*What is required:* Each line of the data below must be reproduced without any change.

[Stored records]
◆ ◆ ◆

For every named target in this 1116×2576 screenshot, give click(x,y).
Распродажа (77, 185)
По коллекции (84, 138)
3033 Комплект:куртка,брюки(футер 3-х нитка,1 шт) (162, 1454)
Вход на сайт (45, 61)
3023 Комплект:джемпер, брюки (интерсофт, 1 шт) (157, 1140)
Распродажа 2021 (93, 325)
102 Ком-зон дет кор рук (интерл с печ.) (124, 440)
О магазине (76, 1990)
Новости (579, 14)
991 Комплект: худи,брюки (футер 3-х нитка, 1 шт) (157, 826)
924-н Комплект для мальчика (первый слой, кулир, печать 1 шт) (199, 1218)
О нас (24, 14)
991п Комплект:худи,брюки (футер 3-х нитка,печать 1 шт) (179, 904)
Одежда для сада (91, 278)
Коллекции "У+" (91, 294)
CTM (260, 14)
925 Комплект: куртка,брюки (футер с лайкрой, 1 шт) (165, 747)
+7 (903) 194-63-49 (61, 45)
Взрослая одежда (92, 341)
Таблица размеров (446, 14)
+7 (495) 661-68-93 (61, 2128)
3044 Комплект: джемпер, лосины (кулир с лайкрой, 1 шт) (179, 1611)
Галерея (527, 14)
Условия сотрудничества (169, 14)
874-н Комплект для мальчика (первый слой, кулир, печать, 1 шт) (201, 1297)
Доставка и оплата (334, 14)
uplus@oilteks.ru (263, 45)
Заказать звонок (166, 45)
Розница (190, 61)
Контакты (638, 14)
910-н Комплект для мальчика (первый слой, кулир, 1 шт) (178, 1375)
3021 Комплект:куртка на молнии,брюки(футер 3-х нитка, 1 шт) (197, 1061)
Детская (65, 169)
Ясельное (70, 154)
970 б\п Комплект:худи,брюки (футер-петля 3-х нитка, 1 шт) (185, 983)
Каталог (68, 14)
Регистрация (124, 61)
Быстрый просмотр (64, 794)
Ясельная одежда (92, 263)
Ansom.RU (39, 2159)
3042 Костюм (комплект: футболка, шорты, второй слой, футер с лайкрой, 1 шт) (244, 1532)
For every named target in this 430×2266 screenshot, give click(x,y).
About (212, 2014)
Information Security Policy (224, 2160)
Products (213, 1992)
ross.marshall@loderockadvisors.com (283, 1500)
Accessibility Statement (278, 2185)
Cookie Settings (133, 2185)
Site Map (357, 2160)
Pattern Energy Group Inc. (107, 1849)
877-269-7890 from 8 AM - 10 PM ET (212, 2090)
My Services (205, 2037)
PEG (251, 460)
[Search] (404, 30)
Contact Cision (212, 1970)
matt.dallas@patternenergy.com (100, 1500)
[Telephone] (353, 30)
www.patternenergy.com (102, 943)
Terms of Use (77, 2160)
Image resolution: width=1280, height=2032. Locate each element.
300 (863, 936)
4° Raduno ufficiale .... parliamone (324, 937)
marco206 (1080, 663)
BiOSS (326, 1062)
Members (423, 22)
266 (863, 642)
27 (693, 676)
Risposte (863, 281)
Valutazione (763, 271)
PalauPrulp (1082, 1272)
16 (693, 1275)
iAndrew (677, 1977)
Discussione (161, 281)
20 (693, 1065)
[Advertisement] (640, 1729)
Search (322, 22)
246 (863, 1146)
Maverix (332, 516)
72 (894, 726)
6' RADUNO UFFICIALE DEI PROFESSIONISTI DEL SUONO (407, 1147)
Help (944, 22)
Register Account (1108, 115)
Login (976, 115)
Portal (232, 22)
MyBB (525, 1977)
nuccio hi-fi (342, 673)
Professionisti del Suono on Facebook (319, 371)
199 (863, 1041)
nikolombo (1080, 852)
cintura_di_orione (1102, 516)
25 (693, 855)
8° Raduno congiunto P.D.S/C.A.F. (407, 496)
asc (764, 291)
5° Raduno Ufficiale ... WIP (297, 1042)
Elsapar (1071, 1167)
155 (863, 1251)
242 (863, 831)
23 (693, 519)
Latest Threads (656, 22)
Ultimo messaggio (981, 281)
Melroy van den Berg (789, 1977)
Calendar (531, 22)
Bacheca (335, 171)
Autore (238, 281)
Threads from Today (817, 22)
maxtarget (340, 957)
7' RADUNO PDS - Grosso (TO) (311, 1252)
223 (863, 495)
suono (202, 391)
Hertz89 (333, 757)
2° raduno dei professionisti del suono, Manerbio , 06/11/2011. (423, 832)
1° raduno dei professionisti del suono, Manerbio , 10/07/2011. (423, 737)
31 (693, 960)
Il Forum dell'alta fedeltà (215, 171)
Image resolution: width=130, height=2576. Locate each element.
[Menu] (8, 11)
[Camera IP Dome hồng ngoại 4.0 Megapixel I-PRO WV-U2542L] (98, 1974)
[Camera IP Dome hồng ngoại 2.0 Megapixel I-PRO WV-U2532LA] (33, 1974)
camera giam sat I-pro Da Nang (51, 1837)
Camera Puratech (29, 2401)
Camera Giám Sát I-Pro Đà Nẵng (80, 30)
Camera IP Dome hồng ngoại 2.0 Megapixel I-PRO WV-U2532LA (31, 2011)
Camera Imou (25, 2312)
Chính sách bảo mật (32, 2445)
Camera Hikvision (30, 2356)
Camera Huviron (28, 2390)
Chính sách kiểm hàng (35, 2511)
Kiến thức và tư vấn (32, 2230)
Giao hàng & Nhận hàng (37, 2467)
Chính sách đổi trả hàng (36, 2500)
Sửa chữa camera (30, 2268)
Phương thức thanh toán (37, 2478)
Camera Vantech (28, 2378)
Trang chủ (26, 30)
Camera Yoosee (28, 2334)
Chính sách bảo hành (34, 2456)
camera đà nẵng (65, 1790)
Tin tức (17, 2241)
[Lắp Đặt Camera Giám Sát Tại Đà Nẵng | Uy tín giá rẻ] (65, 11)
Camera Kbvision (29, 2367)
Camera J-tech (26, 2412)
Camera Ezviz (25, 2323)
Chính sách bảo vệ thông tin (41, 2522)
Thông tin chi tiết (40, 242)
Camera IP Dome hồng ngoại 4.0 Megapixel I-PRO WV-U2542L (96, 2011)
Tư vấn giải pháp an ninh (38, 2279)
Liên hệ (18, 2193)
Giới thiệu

◆ ◆ ◆

*Response area:*
For every named target in this 1116×2576 screenshot, give click(x,y).
Распродажа (77, 185)
По коллекции (84, 138)
3033 Комплект:куртка,брюки(футер 3-х нитка,1 шт) (162, 1454)
Вход на сайт (45, 61)
3023 Комплект:джемпер, брюки (интерсофт, 1 шт) (157, 1140)
Распродажа 2021 (93, 325)
102 Ком-зон дет кор рук (интерл с печ.) (124, 440)
О магазине (76, 1990)
Новости (579, 14)
991 Комплект: худи,брюки (футер 3-х нитка, 1 шт) (157, 826)
924-н Комплект для мальчика (первый слой, кулир, печать 1 шт) (199, 1218)
О нас (24, 14)
991п Комплект:худи,брюки (футер 3-х нитка,печать 1 шт) (179, 904)
Одежда для сада (91, 278)
Коллекции "У+" (91, 294)
CTM (260, 14)
925 Комплект: куртка,брюки (футер с лайкрой, 1 шт) (165, 747)
+7 (903) 194-63-49 (61, 45)
Взрослая одежда (92, 341)
Таблица размеров (446, 14)
+7 (495) 661-68-93 (61, 2128)
3044 Комплект: джемпер, лосины (кулир с лайкрой, 1 шт) (179, 1611)
Галерея (527, 14)
Условия сотрудничества (169, 14)
874-н Комплект для мальчика (первый слой, кулир, печать, 1 шт) (201, 1297)
Доставка и оплата (334, 14)
uplus@oilteks.ru (263, 45)
Заказать звонок (166, 45)
Розница (190, 61)
Контакты (638, 14)
910-н Комплект для мальчика (первый слой, кулир, 1 шт) (178, 1375)
3021 Комплект:куртка на молнии,брюки(футер 3-х нитка, 1 шт) (197, 1061)
Детская (65, 169)
Ясельное (70, 154)
970 б\п Комплект:худи,брюки (футер-петля 3-х нитка, 1 шт) (185, 983)
Каталог (68, 14)
Регистрация (124, 61)
Быстрый просмотр (64, 794)
Ясельная одежда (92, 263)
Ansom.RU (39, 2159)
3042 Костюм (комплект: футболка, шорты, второй слой, футер с лайкрой, 1 шт) (244, 1532)
For every named target in this 430×2266 screenshot, give click(x,y).
About (212, 2014)
Information Security Policy (224, 2160)
Products (213, 1992)
ross.marshall@loderockadvisors.com (283, 1500)
Accessibility Statement (278, 2185)
Cookie Settings (133, 2185)
Site Map (357, 2160)
Pattern Energy Group Inc. (107, 1849)
877-269-7890 from 8 AM - 10 PM ET (212, 2090)
My Services (205, 2037)
PEG (251, 460)
[Search] (404, 30)
Contact Cision (212, 1970)
matt.dallas@patternenergy.com (100, 1500)
[Telephone] (353, 30)
www.patternenergy.com (102, 943)
Terms of Use (77, 2160)
Image resolution: width=1280, height=2032. Locate each element.
300 (863, 936)
4° Raduno ufficiale .... parliamone (324, 937)
marco206 (1080, 663)
BiOSS (326, 1062)
Members (423, 22)
266 (863, 642)
27 (693, 676)
Risposte (863, 281)
Valutazione (763, 271)
PalauPrulp (1082, 1272)
16 (693, 1275)
iAndrew (677, 1977)
Discussione (161, 281)
20 (693, 1065)
[Advertisement] (640, 1729)
Search (322, 22)
246 (863, 1146)
Maverix (332, 516)
72 (894, 726)
6' RADUNO UFFICIALE DEI PROFESSIONISTI DEL SUONO (407, 1147)
Help (944, 22)
Register Account (1108, 115)
Login (976, 115)
Portal (232, 22)
MyBB (525, 1977)
nuccio hi-fi (342, 673)
Professionisti del Suono on Facebook (319, 371)
199 (863, 1041)
nikolombo (1080, 852)
cintura_di_orione (1102, 516)
25 (693, 855)
8° Raduno congiunto P.D.S/C.A.F. (407, 496)
asc (764, 291)
5° Raduno Ufficiale ... WIP (297, 1042)
Elsapar (1071, 1167)
155 (863, 1251)
242 (863, 831)
23 (693, 519)
Latest Threads (656, 22)
Ultimo messaggio (981, 281)
Melroy van den Berg (789, 1977)
Calendar (531, 22)
Bacheca (335, 171)
Autore (238, 281)
Threads from Today (817, 22)
maxtarget (340, 957)
7' RADUNO PDS - Grosso (TO) (311, 1252)
223 (863, 495)
suono (202, 391)
Hertz89 (333, 757)
2° raduno dei professionisti del suono, Manerbio , 06/11/2011. (423, 832)
1° raduno dei professionisti del suono, Manerbio , 10/07/2011. (423, 737)
31 (693, 960)
Il Forum dell'alta fedeltà (215, 171)
Image resolution: width=130, height=2576. Locate each element.
[Menu] (8, 11)
[Camera IP Dome hồng ngoại 4.0 Megapixel I-PRO WV-U2542L] (98, 1974)
[Camera IP Dome hồng ngoại 2.0 Megapixel I-PRO WV-U2532LA] (33, 1974)
camera giam sat I-pro Da Nang (51, 1837)
Camera Puratech (29, 2401)
Camera Giám Sát I-Pro Đà Nẵng (80, 30)
Camera IP Dome hồng ngoại 2.0 Megapixel I-PRO WV-U2532LA (31, 2011)
Camera Imou (25, 2312)
Chính sách bảo mật (32, 2445)
Camera Hikvision (30, 2356)
Camera Huviron (28, 2390)
Chính sách kiểm hàng (35, 2511)
Kiến thức và tư vấn (32, 2230)
Giao hàng & Nhận hàng (37, 2467)
Chính sách đổi trả hàng (36, 2500)
Sửa chữa camera (30, 2268)
Phương thức thanh toán (37, 2478)
Camera Vantech (28, 2378)
Trang chủ (26, 30)
Camera Yoosee (28, 2334)
Chính sách bảo hành (34, 2456)
camera đà nẵng (65, 1790)
Tin tức (17, 2241)
[Lắp Đặt Camera Giám Sát Tại Đà Nẵng | Uy tín giá rẻ] (65, 11)
Camera Kbvision (29, 2367)
Camera J-tech (26, 2412)
Camera Ezviz (25, 2323)
Chính sách bảo vệ thông tin (41, 2522)
Thông tin chi tiết (40, 242)
Camera IP Dome hồng ngoại 4.0 Megapixel I-PRO WV-U2542L (96, 2011)
Tư vấn giải pháp an ninh (38, 2279)
Liên hệ (18, 2193)
Giới thiệu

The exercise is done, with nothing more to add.